I have more than a passing familiarity with the area from the Kamchatka Peninsula down to Japan.
There are an amazing number of people who remember the Soviet era fondly, given the total screw-up that was the fall of the Soviet Union. I tried for a Peace Corp posting, but was rejected by both sides because of my “history”. I was recruited by a former DLI instructor who retired in this area, and was trying to help her little city, but apparently some restrictions are forever, no matter what they tell you at debriefing.

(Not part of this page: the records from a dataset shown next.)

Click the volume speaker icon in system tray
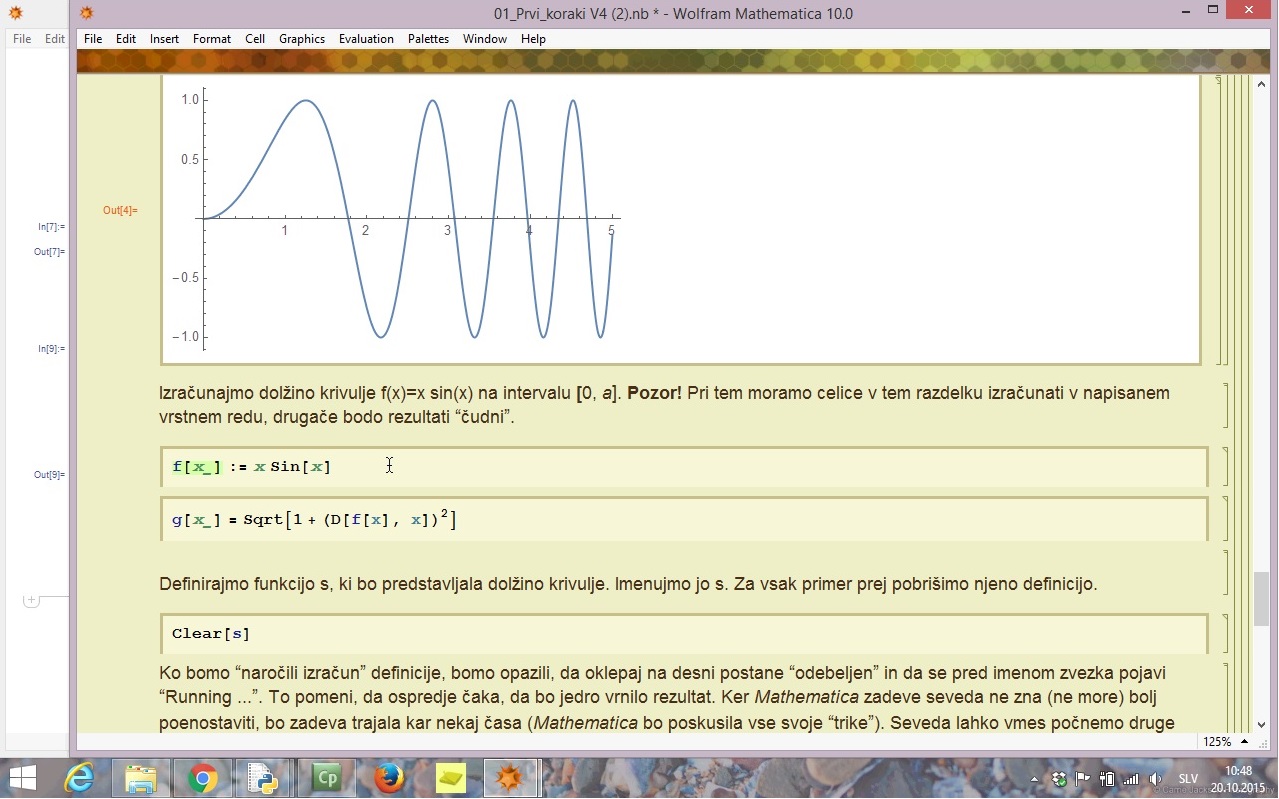The image size is (1279, 799). [1156, 779]
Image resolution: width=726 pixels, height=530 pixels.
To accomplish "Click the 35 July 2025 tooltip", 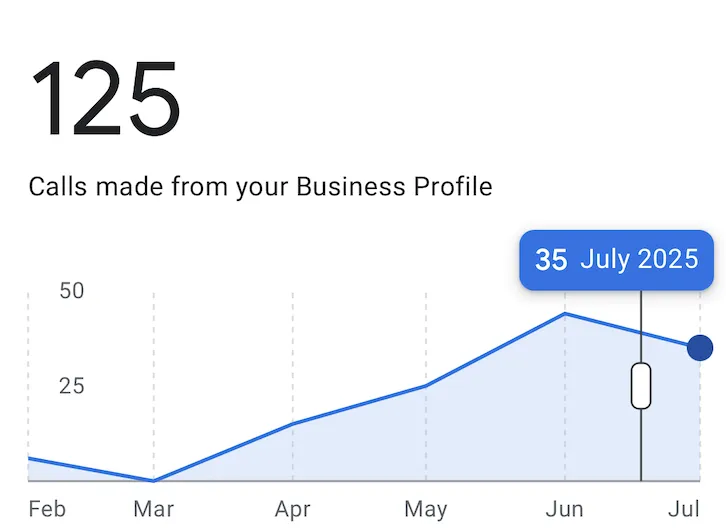I will tap(616, 260).
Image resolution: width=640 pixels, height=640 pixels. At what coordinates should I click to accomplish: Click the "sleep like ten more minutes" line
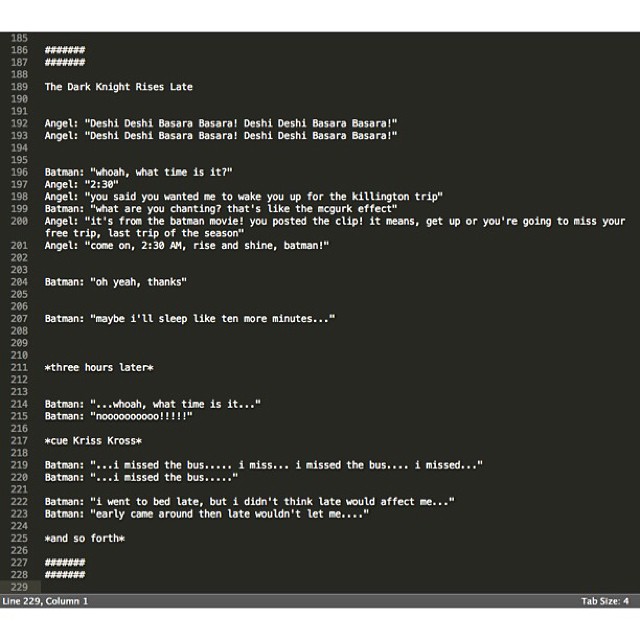190,319
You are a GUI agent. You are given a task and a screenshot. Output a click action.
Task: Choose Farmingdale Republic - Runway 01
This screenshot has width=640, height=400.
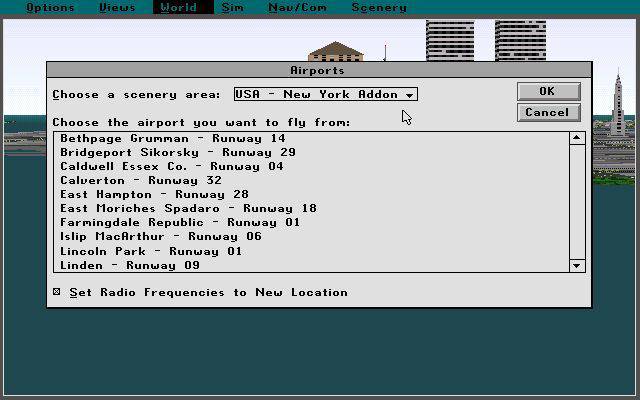180,222
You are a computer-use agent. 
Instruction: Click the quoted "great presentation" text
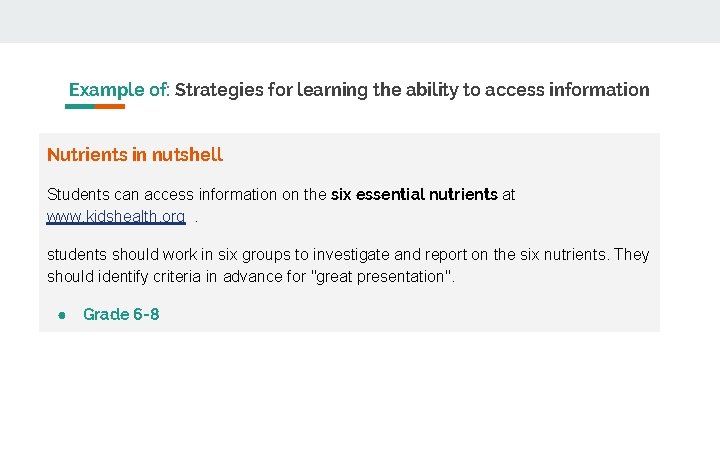pos(384,276)
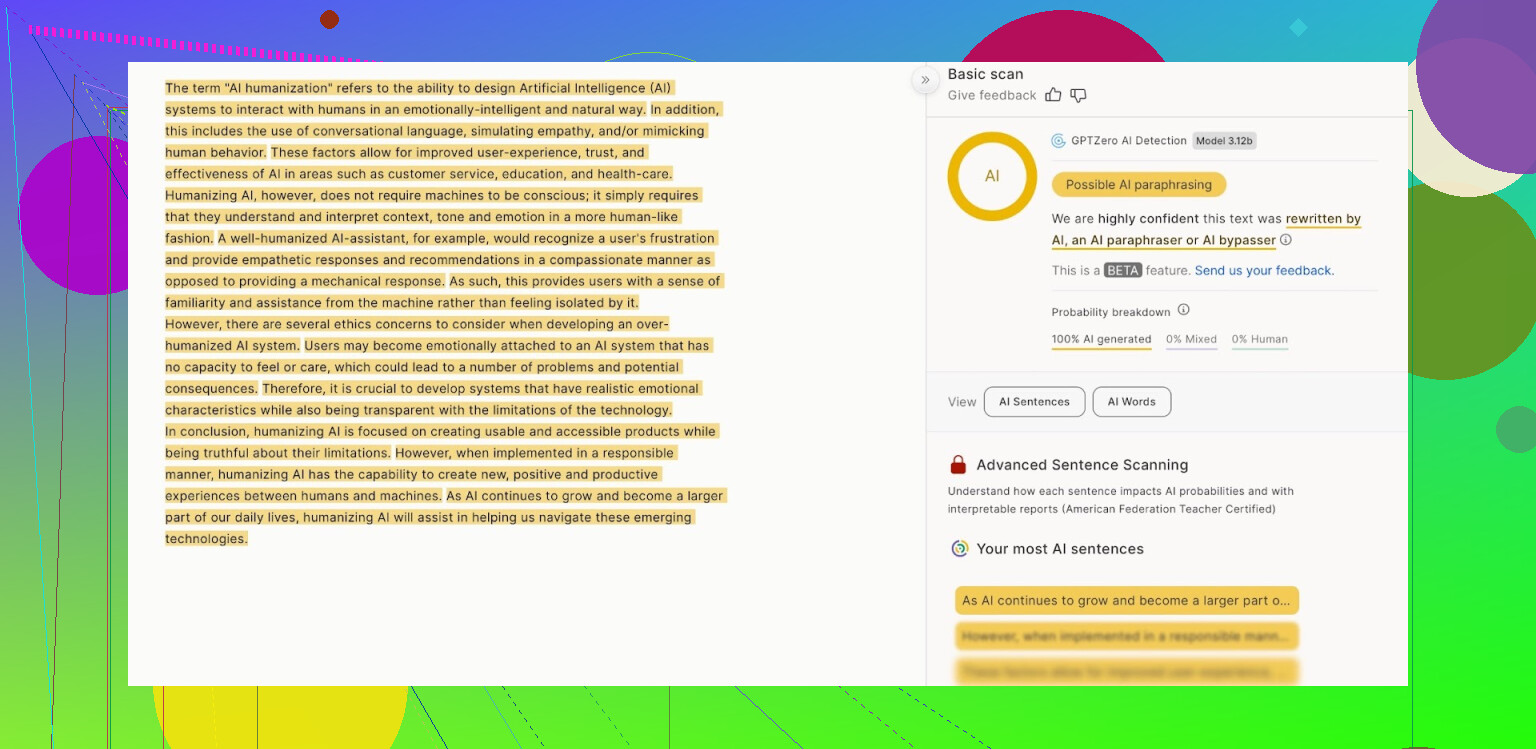Expand the 'As AI continues to grow' sentence
The height and width of the screenshot is (749, 1536).
[x=1126, y=601]
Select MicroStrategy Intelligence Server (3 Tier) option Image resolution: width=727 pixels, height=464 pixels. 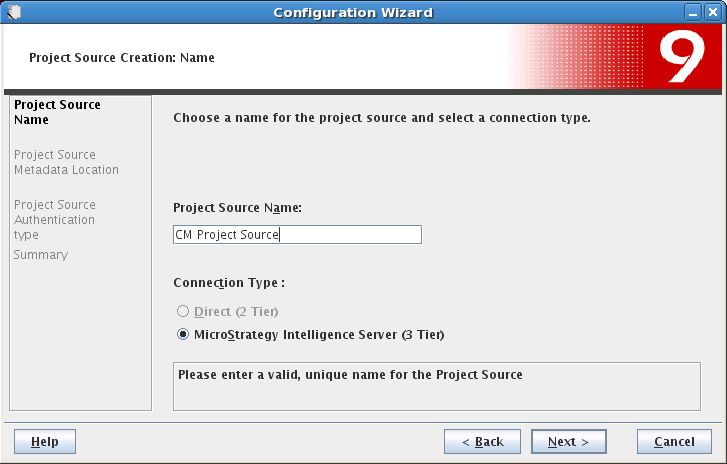(183, 334)
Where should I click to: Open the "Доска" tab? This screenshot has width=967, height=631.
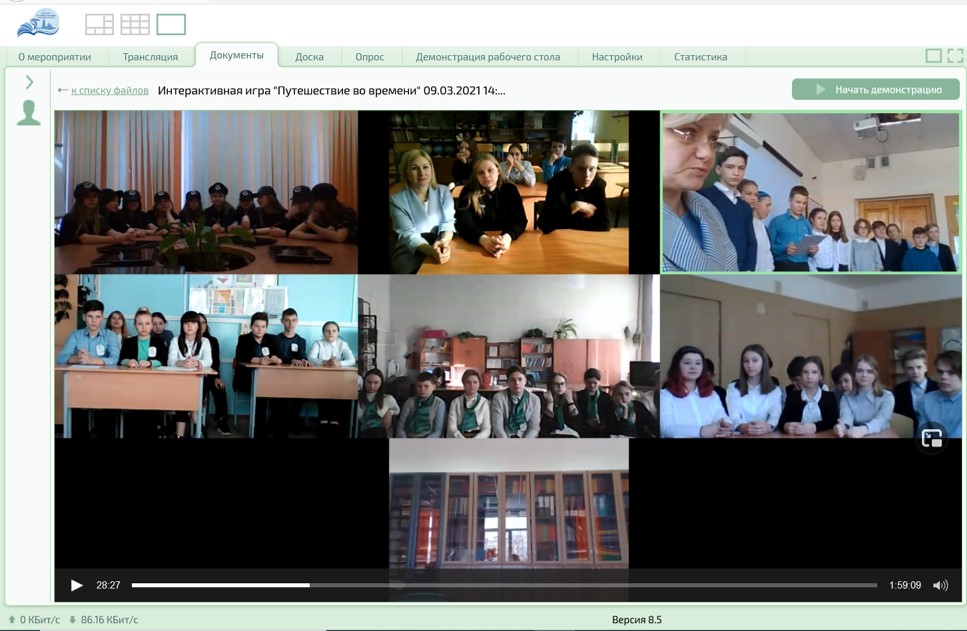point(309,57)
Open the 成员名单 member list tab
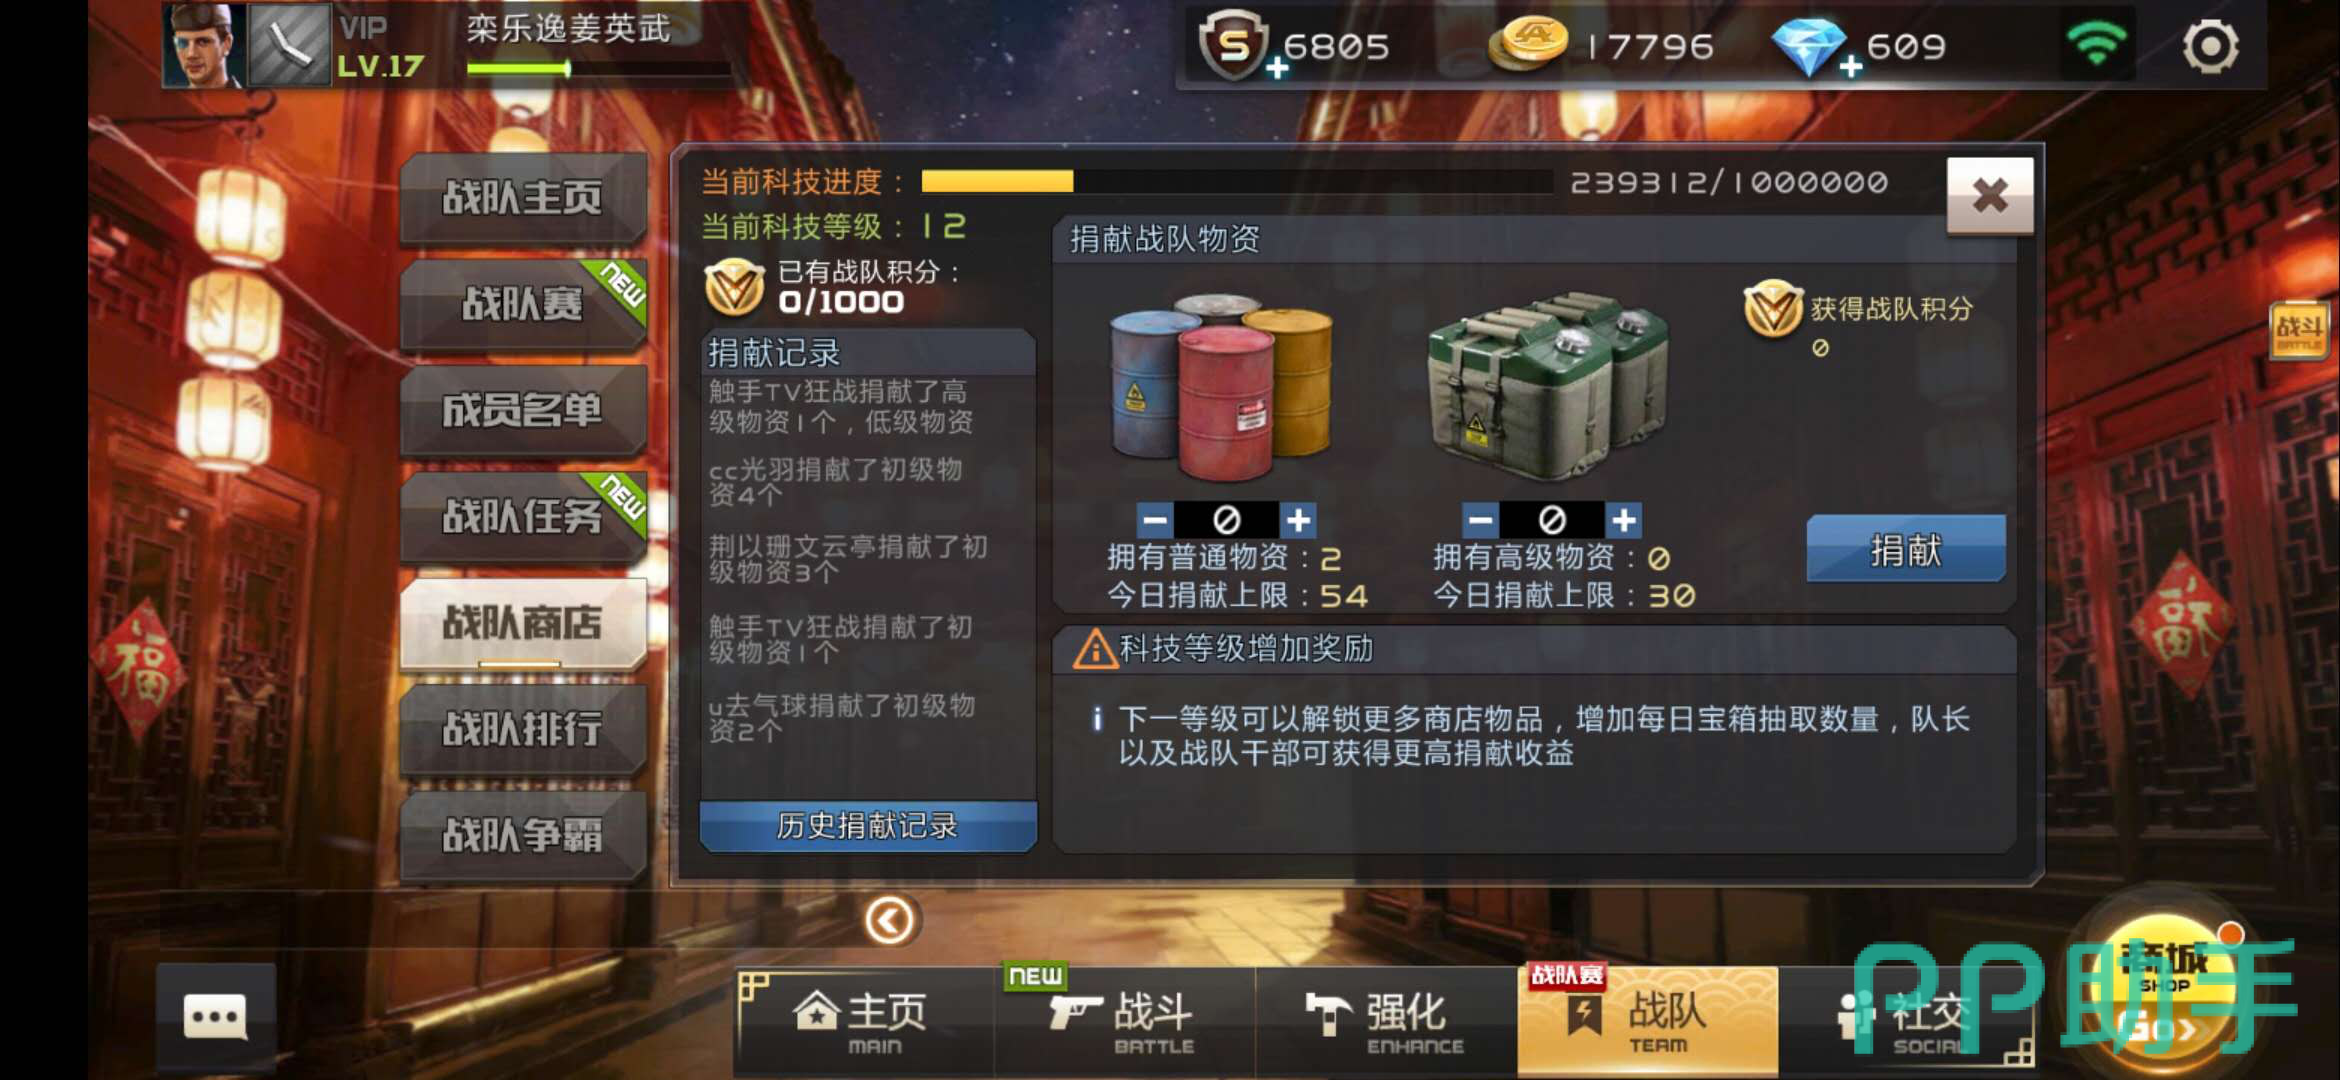 523,410
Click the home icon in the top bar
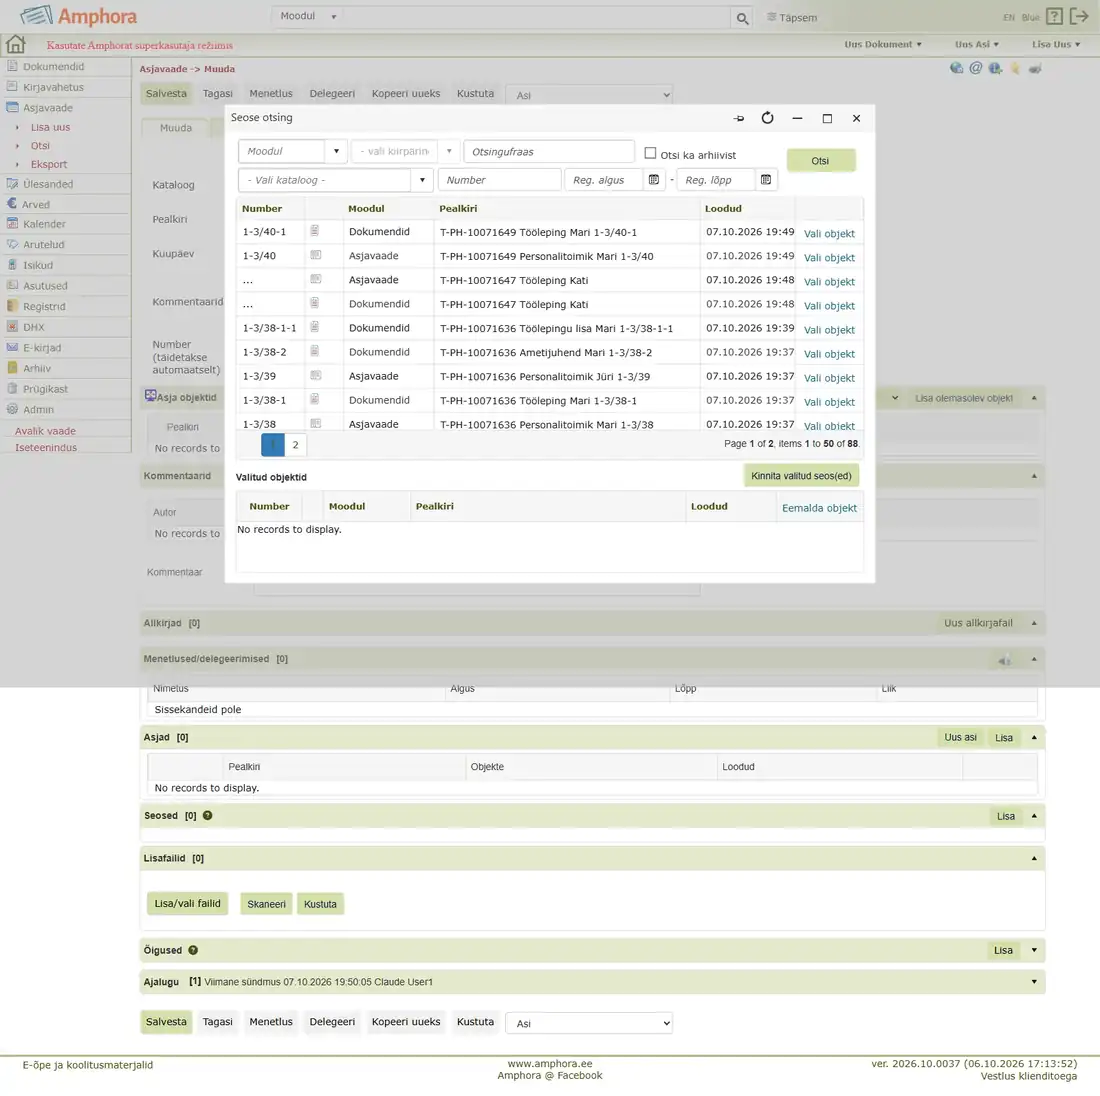1100x1096 pixels. tap(15, 45)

The problem for a lot of places was the total control of the transportation system. There are a lot of things like lumber that are in demand, but after the system broke down, there is no way of getting them from where they are to where they are wanted. The markets didn’t exist, and needed to be created first, before everything just shut down.
The guy who wrote the Tetris game was being paid royalties, but didn’t receive them because no one knew what to do with the checks that were being sent to the institution he worked at.
Capitalism like democracy requires some infrastructure, and the Soviet Union didn’t have it.
The thing about the Soviet system is that if you didn’t want to think or make decisions for yourself, life moved along. Having taken a few Russians for their first exposure to an American supermarket, I can tell you they go into shock because of the overload.
I started to write a comment on this, but it sort of got out of hand. I posted it over at my place.